Knowledge Query Tools¶

This section documents tools for information retrieval and knowledge querying in DeepCritical.

Overview¶

Knowledge Query tools provide capabilities for retrieving information from various knowledge sources, including web search, databases, and structured knowledge bases.

Available Tools¶

Web Search Tools¶

WebSearchTool¶

Performs web searches and retrieves relevant information.

Location: DeepResearch.src.tools.websearch_tools.WebSearchTool

Capabilities: - Multi-engine search (Google, DuckDuckGo, Bing) - Content extraction and summarization - Relevance filtering - Result ranking and deduplication

Usage:

from DeepResearch.src.tools.websearch_tools import WebSearchTool

tool = WebSearchTool()
result = await tool.run({
    "query": "machine learning applications",
    "num_results": 10,
    "engines": ["google", "duckduckgo"]
})

Parameters: - query: Search query string - num_results: Number of results to return (default: 10) - engines: List of search engines to use - max_age_days: Maximum age of results in days - language: Language for search results

ChunkedSearchTool¶

Performs chunked searches for large query sets.

Location: DeepResearch.src.tools.websearch_tools.ChunkedSearchTool

Capabilities: - Large-scale search operations - Query chunking and parallel processing - Result aggregation and deduplication - Memory-efficient processing

Usage:

from DeepResearch.src.tools.websearch_tools import ChunkedSearchTool

tool = ChunkedSearchTool()
result = await tool.run({
    "queries": ["query1", "query2", "query3"],
    "chunk_size": 5,
    "max_concurrent": 3
})

Database Query Tools¶

DatabaseQueryTool¶

Executes queries against structured databases.

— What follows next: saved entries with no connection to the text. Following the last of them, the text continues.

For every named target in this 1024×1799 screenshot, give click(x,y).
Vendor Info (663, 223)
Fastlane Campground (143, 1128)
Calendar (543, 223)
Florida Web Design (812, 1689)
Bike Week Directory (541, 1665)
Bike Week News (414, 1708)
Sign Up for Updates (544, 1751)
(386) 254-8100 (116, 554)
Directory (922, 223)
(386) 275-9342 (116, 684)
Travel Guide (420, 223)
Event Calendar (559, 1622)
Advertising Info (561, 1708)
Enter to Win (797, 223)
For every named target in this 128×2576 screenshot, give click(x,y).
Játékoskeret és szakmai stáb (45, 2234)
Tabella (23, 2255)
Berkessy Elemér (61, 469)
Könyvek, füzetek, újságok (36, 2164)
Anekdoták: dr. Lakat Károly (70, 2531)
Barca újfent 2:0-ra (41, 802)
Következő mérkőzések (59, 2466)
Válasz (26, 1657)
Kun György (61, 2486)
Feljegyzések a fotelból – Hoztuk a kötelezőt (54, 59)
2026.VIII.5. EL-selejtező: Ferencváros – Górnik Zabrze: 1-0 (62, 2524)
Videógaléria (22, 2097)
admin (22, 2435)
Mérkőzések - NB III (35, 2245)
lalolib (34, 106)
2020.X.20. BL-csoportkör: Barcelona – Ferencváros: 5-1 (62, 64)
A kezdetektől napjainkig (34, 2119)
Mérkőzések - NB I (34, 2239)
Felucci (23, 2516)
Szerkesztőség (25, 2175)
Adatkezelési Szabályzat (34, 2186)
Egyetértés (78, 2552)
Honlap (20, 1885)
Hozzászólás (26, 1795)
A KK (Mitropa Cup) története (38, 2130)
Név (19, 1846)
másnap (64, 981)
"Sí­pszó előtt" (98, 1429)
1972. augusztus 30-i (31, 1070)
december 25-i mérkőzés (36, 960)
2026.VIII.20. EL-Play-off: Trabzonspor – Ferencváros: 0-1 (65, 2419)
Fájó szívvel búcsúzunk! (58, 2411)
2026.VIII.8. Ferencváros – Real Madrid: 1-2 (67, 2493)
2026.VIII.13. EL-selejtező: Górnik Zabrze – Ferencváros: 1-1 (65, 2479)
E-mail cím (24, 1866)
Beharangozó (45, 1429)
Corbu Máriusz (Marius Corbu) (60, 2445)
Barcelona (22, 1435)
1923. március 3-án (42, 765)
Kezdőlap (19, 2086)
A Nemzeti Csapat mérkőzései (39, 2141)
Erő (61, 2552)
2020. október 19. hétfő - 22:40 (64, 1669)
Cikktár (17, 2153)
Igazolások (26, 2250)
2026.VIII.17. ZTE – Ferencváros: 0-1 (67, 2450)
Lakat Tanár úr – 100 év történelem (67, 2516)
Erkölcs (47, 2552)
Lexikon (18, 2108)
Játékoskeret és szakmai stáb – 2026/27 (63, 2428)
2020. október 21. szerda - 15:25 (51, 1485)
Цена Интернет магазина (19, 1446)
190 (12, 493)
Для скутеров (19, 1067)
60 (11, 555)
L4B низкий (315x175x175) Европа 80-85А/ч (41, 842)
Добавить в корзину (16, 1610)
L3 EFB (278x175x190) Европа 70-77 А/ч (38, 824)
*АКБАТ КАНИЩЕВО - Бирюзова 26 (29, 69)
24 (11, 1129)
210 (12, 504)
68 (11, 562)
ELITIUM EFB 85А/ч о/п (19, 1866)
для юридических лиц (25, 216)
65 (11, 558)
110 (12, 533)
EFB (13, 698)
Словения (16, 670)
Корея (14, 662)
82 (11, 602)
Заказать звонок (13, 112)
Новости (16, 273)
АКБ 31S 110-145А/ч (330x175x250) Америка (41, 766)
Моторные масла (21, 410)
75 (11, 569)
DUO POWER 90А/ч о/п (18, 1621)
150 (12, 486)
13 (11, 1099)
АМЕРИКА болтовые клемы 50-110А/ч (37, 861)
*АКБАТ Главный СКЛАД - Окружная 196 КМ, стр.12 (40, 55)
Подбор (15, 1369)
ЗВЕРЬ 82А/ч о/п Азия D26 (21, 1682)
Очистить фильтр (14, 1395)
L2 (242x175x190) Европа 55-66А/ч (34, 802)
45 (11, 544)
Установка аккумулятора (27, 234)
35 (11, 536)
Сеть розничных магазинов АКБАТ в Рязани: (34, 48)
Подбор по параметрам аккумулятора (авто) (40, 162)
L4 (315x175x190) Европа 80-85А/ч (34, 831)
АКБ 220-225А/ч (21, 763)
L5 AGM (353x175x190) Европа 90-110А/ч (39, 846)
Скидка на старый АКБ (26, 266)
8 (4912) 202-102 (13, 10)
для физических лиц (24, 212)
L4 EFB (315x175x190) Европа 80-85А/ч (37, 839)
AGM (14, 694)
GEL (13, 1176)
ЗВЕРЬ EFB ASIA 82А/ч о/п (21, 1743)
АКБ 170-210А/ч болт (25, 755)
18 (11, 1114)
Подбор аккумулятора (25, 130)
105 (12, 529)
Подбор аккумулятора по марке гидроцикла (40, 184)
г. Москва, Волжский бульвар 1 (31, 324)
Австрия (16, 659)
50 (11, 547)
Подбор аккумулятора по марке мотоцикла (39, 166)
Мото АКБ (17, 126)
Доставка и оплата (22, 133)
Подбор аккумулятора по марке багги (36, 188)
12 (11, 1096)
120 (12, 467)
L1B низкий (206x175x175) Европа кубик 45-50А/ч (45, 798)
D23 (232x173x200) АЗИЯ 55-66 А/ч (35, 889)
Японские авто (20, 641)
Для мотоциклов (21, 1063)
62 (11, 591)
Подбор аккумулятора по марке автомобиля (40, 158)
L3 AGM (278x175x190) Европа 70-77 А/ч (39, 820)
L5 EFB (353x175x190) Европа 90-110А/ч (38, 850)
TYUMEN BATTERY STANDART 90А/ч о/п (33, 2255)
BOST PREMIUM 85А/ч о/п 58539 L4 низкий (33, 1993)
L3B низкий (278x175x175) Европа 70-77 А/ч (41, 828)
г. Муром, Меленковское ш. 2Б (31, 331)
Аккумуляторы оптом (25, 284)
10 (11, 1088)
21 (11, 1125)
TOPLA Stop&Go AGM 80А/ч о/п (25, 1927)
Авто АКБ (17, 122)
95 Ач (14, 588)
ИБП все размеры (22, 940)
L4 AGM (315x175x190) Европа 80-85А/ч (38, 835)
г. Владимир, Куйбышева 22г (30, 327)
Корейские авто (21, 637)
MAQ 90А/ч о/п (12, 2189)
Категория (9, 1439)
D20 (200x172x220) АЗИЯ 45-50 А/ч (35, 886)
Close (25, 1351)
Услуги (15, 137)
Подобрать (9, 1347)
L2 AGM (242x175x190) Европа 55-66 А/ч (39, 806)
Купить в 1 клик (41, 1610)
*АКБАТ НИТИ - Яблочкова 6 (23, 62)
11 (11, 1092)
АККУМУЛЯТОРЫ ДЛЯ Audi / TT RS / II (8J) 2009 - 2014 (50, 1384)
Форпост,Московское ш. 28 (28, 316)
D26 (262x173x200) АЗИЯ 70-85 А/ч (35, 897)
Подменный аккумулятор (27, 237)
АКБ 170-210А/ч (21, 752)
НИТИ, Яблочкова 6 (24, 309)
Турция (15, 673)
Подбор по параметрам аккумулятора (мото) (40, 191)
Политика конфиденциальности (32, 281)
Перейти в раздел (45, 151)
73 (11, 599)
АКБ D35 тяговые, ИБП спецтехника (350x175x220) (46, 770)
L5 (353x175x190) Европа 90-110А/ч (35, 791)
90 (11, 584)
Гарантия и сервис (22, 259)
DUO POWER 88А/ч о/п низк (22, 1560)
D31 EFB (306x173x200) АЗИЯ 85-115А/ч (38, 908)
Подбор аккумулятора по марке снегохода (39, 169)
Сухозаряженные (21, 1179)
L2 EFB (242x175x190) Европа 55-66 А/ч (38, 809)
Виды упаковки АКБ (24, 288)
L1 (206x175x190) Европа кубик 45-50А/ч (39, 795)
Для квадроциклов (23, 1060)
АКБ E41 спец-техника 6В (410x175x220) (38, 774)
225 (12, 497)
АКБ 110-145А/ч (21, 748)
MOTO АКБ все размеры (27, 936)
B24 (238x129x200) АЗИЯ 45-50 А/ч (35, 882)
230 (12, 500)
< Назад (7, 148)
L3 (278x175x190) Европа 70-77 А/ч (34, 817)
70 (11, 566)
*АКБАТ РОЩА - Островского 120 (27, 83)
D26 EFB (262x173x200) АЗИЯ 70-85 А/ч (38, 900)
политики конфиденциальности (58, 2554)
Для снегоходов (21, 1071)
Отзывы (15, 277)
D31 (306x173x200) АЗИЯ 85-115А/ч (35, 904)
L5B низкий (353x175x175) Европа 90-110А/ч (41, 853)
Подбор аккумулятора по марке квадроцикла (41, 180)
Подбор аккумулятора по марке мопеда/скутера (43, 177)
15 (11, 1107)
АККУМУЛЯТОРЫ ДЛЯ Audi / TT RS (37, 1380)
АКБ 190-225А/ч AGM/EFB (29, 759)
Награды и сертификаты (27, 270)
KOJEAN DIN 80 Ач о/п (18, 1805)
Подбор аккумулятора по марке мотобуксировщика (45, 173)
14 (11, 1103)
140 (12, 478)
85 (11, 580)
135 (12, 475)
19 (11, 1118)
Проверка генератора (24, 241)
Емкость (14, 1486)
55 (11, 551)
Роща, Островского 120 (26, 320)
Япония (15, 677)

Location: DeepResearch.src.tools.database_tools.DatabaseQueryTool

Capabilities: - SQL query execution - Result formatting and validation - Connection management - Query optimization

Supported Databases: - PostgreSQL - MySQL - SQLite - Neo4j (graph database)

Usage:

from DeepResearch.src.tools.database_tools import DatabaseQueryTool

tool = DatabaseQueryTool()
result = await tool.run({
    "connection_string": "postgresql://user:pass@localhost/db",
    "query": "SELECT * FROM research_data WHERE topic = %s",
    "parameters": ["machine_learning"],
    "max_rows": 1000
})

Knowledge Base Tools¶

KnowledgeBaseQueryTool¶

Queries structured knowledge bases and ontologies.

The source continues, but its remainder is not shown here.